# STATED GOAL:
Quote the entries word for word, from the line containing "Open the TXL_PBC folder" through the line containing "[x=224, y=285]", both included.

** start MATERIAL SUPPLIED **

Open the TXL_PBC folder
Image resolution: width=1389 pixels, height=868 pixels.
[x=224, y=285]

** end MATERIAL SUPPLIED **
** start MATERIAL SUPPLIED **

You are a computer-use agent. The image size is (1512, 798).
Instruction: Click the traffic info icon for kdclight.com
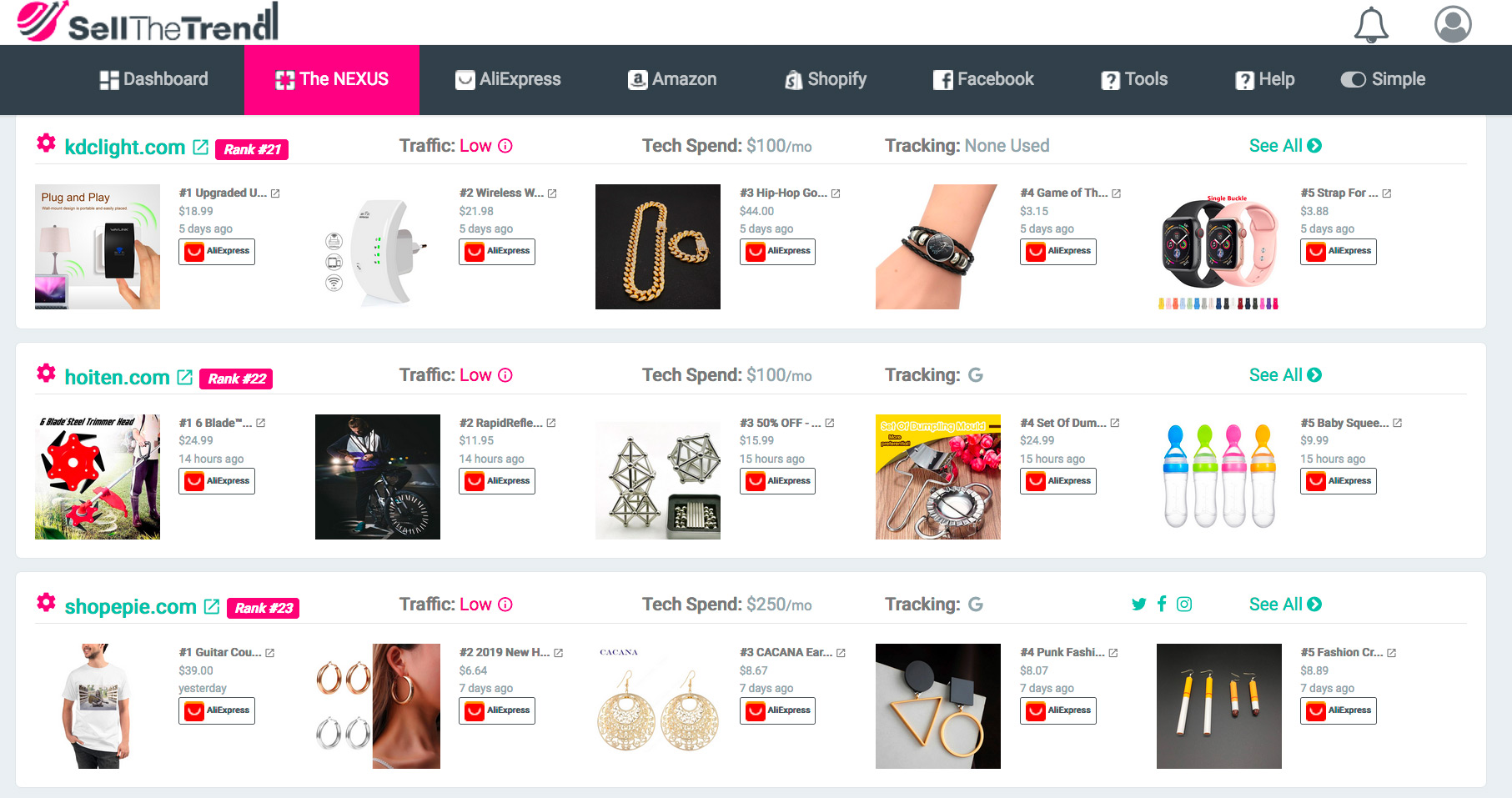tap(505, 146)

** end MATERIAL SUPPLIED **

# ANSWER TO THIS TASK:
Open the TXL_PBC folder
Image resolution: width=1389 pixels, height=868 pixels.
[x=224, y=285]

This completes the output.